Do this: Present every line of the records below as a numbered list, skipping blank lines and leaving out the pictures.

Available records:
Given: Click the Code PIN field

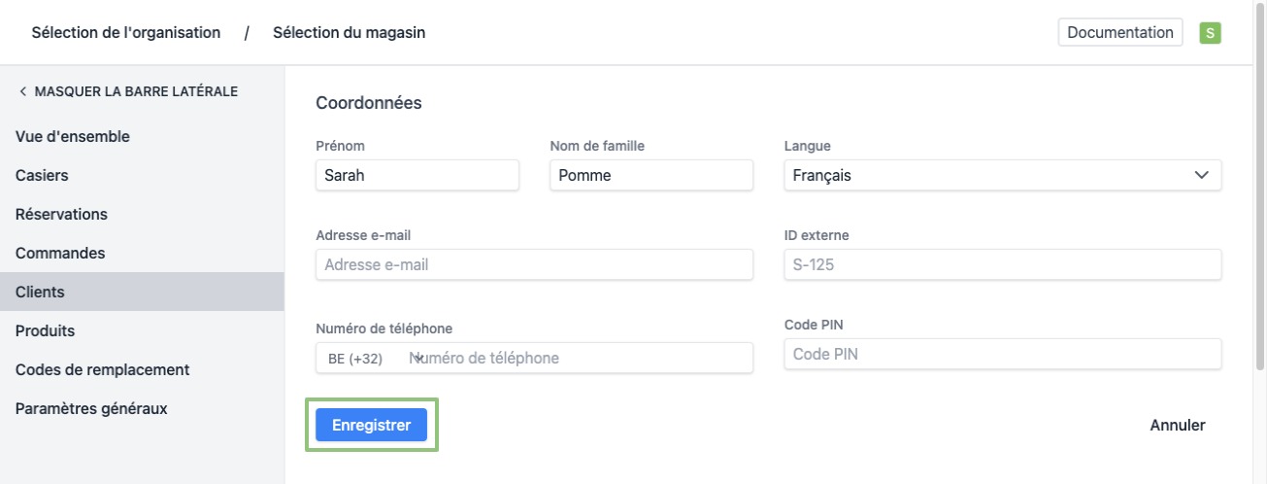Looking at the screenshot, I should click(1001, 355).
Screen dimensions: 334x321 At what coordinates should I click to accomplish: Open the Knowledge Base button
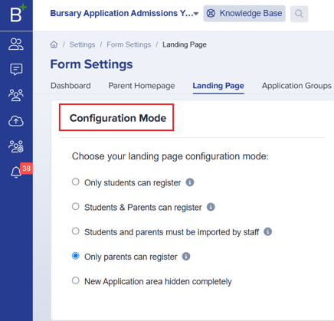pyautogui.click(x=244, y=14)
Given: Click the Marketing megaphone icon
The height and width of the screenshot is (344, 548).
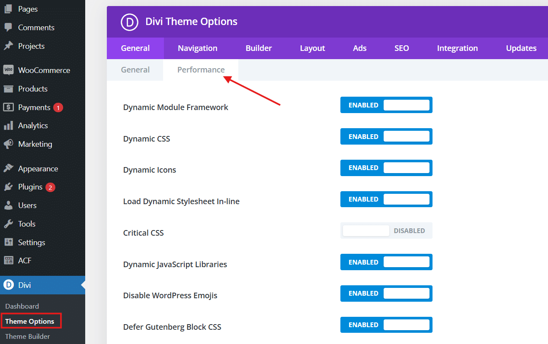Looking at the screenshot, I should point(7,144).
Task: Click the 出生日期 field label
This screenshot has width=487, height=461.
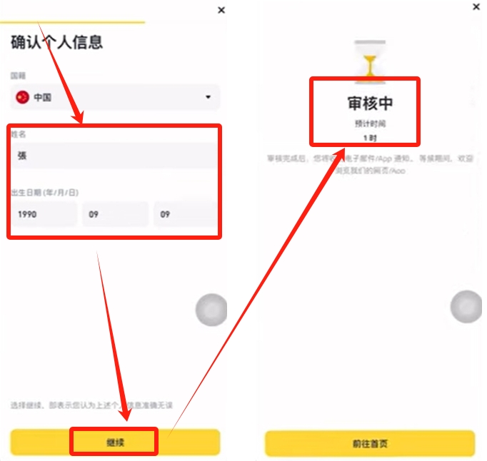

Result of the exercise:
1. Given: Click the Code PIN field
2. Looking at the screenshot, I should click(1001, 355).
3. Screen dimensions: 334x321 At what coordinates should I click to accomplish: Open the Knowledge Base button
4. pyautogui.click(x=244, y=14)
5. Given: Click the Marketing megaphone icon
6. The height and width of the screenshot is (344, 548).
7. Looking at the screenshot, I should point(7,144).
8. Task: Click the 出生日期 field label
9. This screenshot has width=487, height=461.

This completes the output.